-------- Gösterilen Metin

C. Kocaeli 3. Ağır Ceza Mahkemesinin 15.02.2022 tarihli ve 2021/212 Esas, 2022/34 Karar sayılı kararı ile sanıkların uyuşturucu madde ticareti yapma suçundan, 5237 sayılı Kanun’nun 188 inci maddesinin üçüncü fıkrası, 62 nci maddesi, 52 nci maddesinin ikinci fıkrası, 53 üncü maddesinin birinci, ikinci fıkrası ile üçüncü fıkrasının ilk cümlesi uyarınca 4 yıl 2 ay hapis ve 80,00 TL adli para cezası ile cezalandırılmalarına, hak yoksunluklarına ve sanık … hakkında ayrıca tekerrür hükümlerinin uygulanmasına karar verilmiştir.
II. TEMYİZ SEBEPLERİ
A. Sanık … ve müdafiinin temyiz sebepleri özetle;
1. Suçun unsurlarının oluşmadığına,
2. Yeterli delil bulunmadığına, beraat kararı verilmesi gerektiğine,
3. Sanığın yardım eden konumunda olduğuna,

4. Delillerin hukuka aykırı yöntemlerle toplandığına,
İlişkindir.
B. Sanık … müdafiinin temyiz sebepleri özetle;
1. Suçun unsurlarının oluşmadığına,
2. Yeterli delil bulunmadığına, beraat kararı verilmesi gerektiğine,
3. Delillerin hukuka aykırı yöntemlerle toplandığına,
İlişkindir.

----------------

**Yapılacak İş**
Şu ifadelerin gösterilen metinle uyuşup uyuşmadığını evet veya hayır ile belirtiniz ve her yanıtı metinden birebir alıntılanan belirleyici sözcüklerle destekleyiniz. 1. Sanıklara 80,00 TL adli para cezası verilmiştir. 2. Karar, Kocaeli 2. Ağır Ceza Mahkemesince verilmiştir. 3. Kararın tarihi 15.02.2022'dir. Veriler, gösterilen metinden ayrı bir kaynağa aittir.

-------- Sağlanan Veriler

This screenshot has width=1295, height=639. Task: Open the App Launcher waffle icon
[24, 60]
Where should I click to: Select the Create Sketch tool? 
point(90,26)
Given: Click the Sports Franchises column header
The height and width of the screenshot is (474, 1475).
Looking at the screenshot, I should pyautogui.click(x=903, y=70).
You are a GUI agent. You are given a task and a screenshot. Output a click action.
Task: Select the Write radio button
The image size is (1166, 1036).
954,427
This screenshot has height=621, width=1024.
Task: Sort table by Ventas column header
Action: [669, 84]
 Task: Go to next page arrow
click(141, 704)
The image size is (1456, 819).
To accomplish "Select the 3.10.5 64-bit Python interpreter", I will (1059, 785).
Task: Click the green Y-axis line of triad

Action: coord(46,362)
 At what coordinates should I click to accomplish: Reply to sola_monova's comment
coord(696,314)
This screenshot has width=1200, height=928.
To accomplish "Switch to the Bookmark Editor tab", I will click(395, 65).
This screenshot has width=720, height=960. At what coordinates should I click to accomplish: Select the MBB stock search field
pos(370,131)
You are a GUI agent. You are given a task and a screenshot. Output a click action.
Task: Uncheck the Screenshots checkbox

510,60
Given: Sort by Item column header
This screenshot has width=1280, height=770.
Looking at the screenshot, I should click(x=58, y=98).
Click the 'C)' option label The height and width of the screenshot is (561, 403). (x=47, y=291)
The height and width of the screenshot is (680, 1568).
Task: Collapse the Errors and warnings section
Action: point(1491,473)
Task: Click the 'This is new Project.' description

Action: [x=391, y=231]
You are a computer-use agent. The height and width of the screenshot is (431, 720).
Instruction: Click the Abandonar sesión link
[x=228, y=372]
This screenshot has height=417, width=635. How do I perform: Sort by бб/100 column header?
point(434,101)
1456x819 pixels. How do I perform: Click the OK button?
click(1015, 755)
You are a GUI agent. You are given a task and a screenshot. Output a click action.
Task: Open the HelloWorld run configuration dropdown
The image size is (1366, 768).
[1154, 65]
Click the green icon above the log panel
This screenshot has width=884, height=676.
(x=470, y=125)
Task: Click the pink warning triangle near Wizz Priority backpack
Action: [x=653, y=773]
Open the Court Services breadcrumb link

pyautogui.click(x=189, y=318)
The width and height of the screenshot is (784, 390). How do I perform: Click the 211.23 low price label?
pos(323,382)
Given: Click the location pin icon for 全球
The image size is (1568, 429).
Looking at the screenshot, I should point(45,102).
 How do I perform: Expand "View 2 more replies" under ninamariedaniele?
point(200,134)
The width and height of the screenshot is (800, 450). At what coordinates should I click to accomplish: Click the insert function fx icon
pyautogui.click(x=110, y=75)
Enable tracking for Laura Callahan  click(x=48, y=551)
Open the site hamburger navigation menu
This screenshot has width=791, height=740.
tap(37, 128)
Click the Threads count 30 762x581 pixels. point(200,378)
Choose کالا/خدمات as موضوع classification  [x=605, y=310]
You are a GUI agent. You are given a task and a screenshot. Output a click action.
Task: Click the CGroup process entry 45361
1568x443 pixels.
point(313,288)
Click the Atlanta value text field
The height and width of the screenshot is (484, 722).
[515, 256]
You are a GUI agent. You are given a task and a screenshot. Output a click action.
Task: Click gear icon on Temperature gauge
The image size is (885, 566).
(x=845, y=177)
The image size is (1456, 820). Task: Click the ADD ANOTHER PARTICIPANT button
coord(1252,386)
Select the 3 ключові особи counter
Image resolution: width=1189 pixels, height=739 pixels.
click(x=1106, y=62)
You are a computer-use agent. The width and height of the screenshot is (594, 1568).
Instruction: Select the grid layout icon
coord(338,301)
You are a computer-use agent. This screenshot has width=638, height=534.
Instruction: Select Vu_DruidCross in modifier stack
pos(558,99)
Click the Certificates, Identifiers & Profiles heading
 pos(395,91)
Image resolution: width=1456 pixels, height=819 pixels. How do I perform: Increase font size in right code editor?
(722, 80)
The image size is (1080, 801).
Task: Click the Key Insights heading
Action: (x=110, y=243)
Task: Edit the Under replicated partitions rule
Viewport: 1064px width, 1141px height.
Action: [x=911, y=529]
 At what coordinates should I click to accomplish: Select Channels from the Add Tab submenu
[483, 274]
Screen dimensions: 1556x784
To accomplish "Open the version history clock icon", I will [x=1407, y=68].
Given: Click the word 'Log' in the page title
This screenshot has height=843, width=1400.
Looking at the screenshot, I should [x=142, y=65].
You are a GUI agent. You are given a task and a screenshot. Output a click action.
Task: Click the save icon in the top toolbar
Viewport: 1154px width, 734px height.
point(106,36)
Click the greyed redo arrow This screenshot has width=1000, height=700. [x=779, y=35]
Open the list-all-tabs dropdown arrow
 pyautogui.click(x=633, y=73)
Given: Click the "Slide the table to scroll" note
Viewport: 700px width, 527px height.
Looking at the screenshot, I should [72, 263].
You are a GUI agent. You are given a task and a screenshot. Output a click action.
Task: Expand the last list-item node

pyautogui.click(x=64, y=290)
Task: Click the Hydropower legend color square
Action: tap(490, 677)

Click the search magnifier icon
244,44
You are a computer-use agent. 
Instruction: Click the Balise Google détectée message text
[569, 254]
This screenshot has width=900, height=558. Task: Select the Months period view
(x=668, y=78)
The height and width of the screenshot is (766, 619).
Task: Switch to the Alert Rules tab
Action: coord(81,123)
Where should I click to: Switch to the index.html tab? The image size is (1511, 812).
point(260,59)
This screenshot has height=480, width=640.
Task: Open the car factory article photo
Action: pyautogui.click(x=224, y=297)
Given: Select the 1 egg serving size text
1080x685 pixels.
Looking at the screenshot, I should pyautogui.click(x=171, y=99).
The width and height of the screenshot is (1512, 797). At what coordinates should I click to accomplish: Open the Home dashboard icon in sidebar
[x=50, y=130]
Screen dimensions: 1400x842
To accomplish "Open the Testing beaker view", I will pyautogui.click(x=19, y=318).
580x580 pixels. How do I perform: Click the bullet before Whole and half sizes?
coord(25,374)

----------------

**Çözüm**
1. Evet: "4 yıl 2 ay hapis ve 80,00 TL adli para cezası ile cezalandırılmalarına"
2. Hayır: "Kocaeli 3. Ağır Ceza Mahkemesinin"
3. Evet: "15.02.2022 tarihli"